Stealing Part of a Production Language Model
Authors: Nicholas Carlini, Daniel Paleka, Krishnamurthy Dj Dvijotham, Thomas Steinke, Jonathan Hayase, A. Feder Cooper, Katherine Lee, Matthew Jagielski, Milad Nasr, Arthur Conmy, Eric Wallace, David Rolnick, Florian Tramèr
What
This paper seems to be about a new security vulnerability of large language models (LLMs) where attackers can extract sensitive information like hidden dimensions and even potentially reconstruct the entire model architecture by analyzing just one layer’s weights.
Why
This paper appears to be important because it exposes a critical security flaw in LLMs. Successfully demonstrating that even a single layer’s weights can be used to compromise model security has significant implications for data privacy and model robustness. This knowledge is crucial for developing stronger defense mechanisms and understanding the broader security landscape of LLMs.
How
While the exact methodology is not fully described in the provided text, it seems the authors plan to: 1) Formalize a threat model for these attacks. 2) Mathematically justify how extraction attacks are possible. 3) Describe various attack settings (sections 4.1-4.5). 4) Evaluate the attacks with white box attack results and test robustness against noise. 5) Analyze the impact of specific components like layer normalization.
Result
While definitive results aren’t stated, the paper seems to suggest successful attacks are possible: - Extracting information from just one layer is possible and impactful. - Layer normalization might introduce additional vulnerabilities by adding another dimension for exploitation. - The attacks might be robust even against noise.
LF
The provided text outlines these limitations and future work: - Limitations: The effectiveness of defenses against this attack needs further investigation.
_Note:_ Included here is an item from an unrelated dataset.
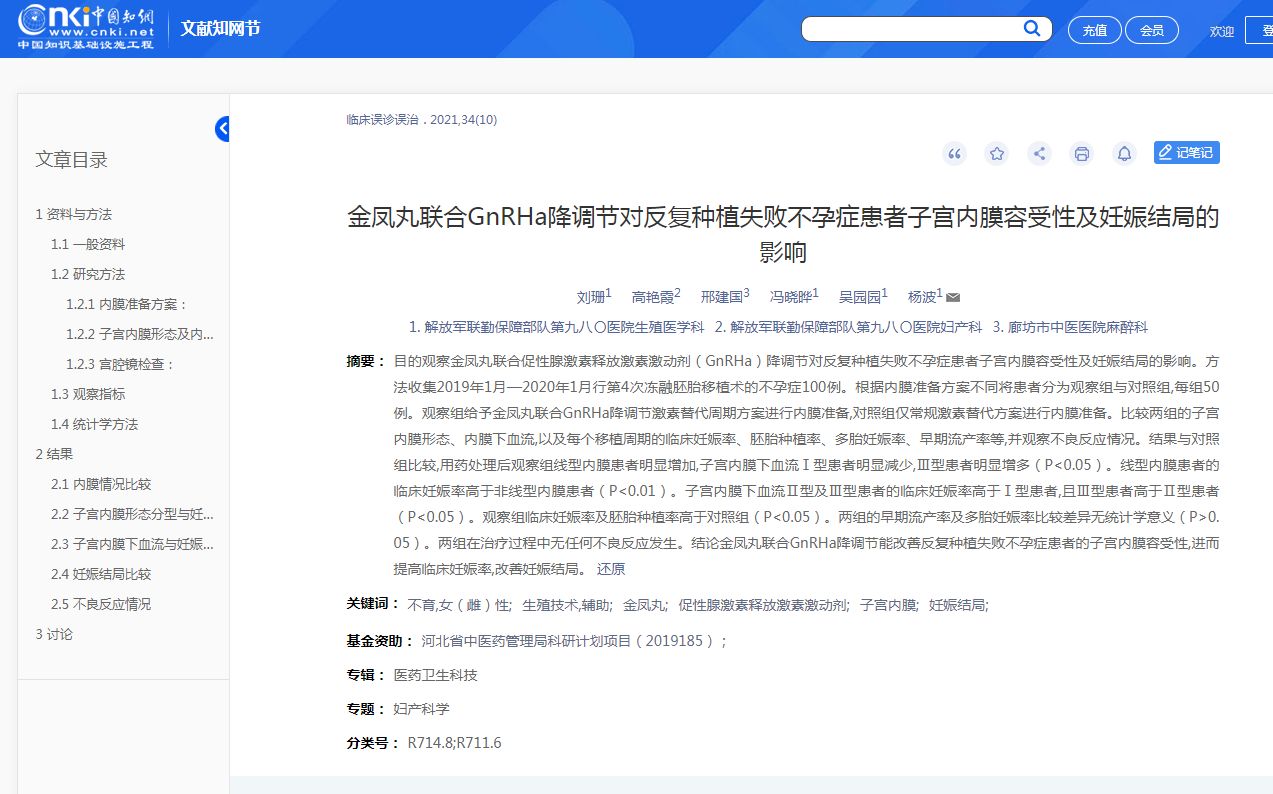This screenshot has width=1273, height=794.
Task: Click the star favorite icon
Action: 997,153
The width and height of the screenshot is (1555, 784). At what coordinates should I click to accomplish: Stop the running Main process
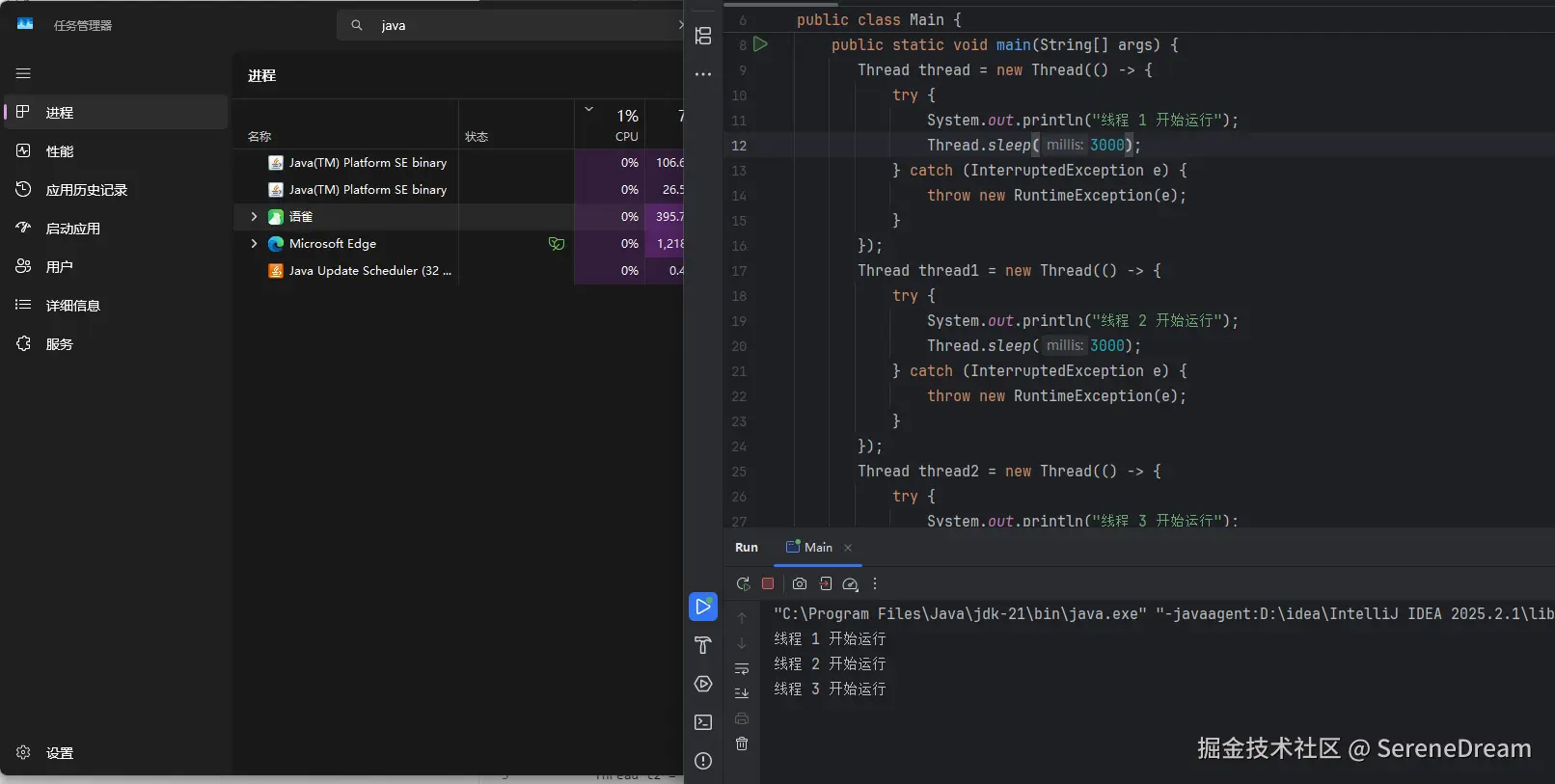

The impact of obtaining only large singular values for the embedding matrix is unclear. - Future Work: Explore defenses based on noise injection and other mitigation strategies. Investigate the potential of utilizing the embedding layer for other types of attacks. Examine the possibility of bypassing output filters.
Abstract
We introduce the first model-stealing attack that extracts precise, nontrivial information from black-box production language models like OpenAI’s ChatGPT or Google’s PaLM-2. Specifically, our attack recovers the embedding projection layer (up to symmetries) of a transformer model, given typical API access. For under $20 USD, our attack extracts the entire projection matrix of OpenAI’s Ada and Babbage language models. We thereby confirm, for the first time, that these black-box models have a hidden dimension of 1024 and 2048, respectively. We also recover the exact hidden dimension size of the gpt-3.5-turbo model, and estimate it would cost under $2,000 in queries to recover the entire projection matrix. We conclude with potential defenses and mitigations, and discuss the implications of possible future work that could extend our attack.